Grebeg Maulud memiliki dimensi spiritual yang kuat. Acara ini menjadi sarana bagi umat Islam untuk memperdalam iman dan meningkatkan ketakwaan. Selain itu, Grebeg Maulud juga memiliki dimensi sosial budaya yang penting. Tradisi ini memperkuat rasa persatuan dan kebersamaan di antara masyarakat Yogyakarta. Melalui Grebeg Maulud, nilai-nilai luhur seperti gotong royong, toleransi, dan penghormatan terhadap leluhur terus dilestarikan. Grebeg Maulud tidak hanya mencerminkan nilai-nilai Islam, tetapi juga nilai-nilai Jawa yang kental. Konsep rukun, gotong royong, dan unggah-ungguh sangat terlihat dalam pelaksanaan tradisi ini.
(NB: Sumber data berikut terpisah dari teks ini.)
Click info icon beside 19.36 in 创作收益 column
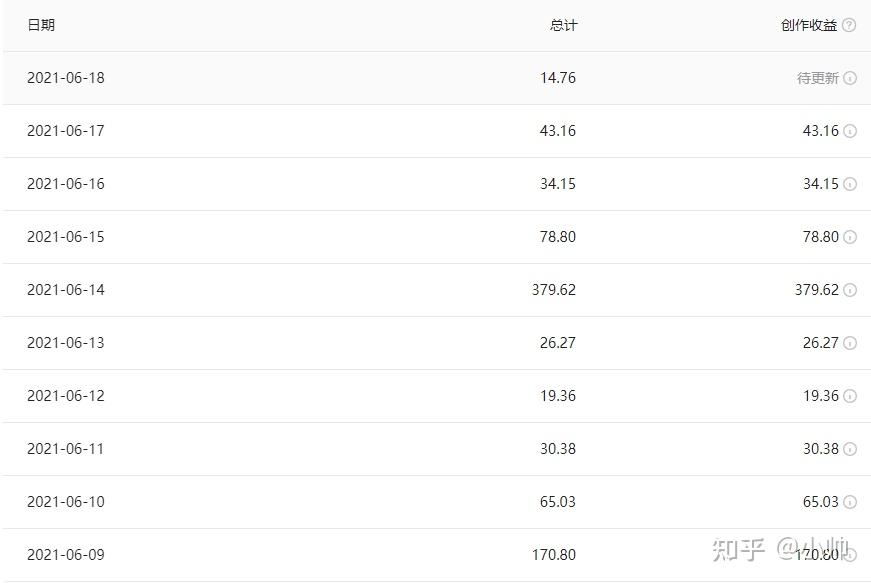The width and height of the screenshot is (871, 583). [x=850, y=396]
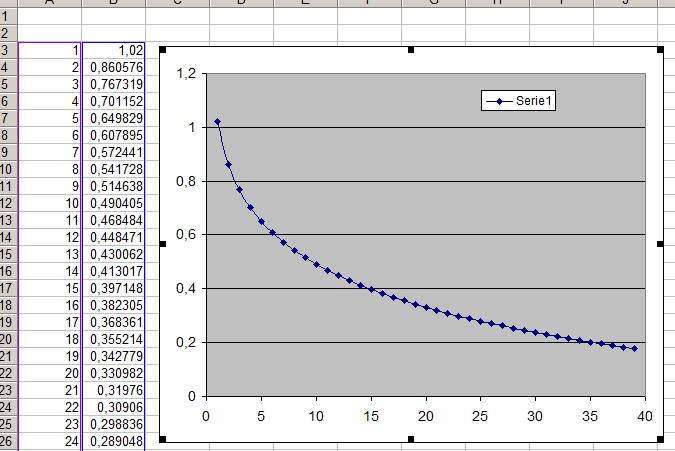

Masyarakat diajarkan untuk hidup rukun, saling membantu, dan menghormati hierarki sosial.
Dalam era globalisasi, Grebeg Maulud menghadapi tantangan seperti perubahan gaya hidup dan pengaruh budaya asing, namun upaya pelestarian yang melibatkan pendidikan untuk generasi muda, dokumentasi tradisi dalam berbagai media, pengembangan pariwisata untuk meningkatkan manfaat ekonomi, serta inovasi melalui media sosial dan keterlibatan generasi muda, terus dilakukan oleh Keraton Yogyakarta, pemerintah, dan masyarakat.
Tradisi ini juga mencerminkan bagaimana budaya lokal dapat berintegrasi dengan ajaran agama, menciptakan sebuah perayaan yang tidak hanya memperingati peristiwa penting dalam sejarah agama tetapi juga memperkuat hubungan antara kerajaan dan rakyat. Grebeg Maulud adalah contoh cemerlang dari bagaimana tradisi dapat berkembang dan bertahan sebagai bagian integral dari kehidupan masyarakat. Dengan setiap prosesi dan ritualnya, Grebeg Maulud terus menghubungkan masa lalu dengan masa kini, memperkuat identitas budaya dan religius masyarakat Jawa, dan menunjukkan kekayaan tradisi yang mempesona dan bermakna.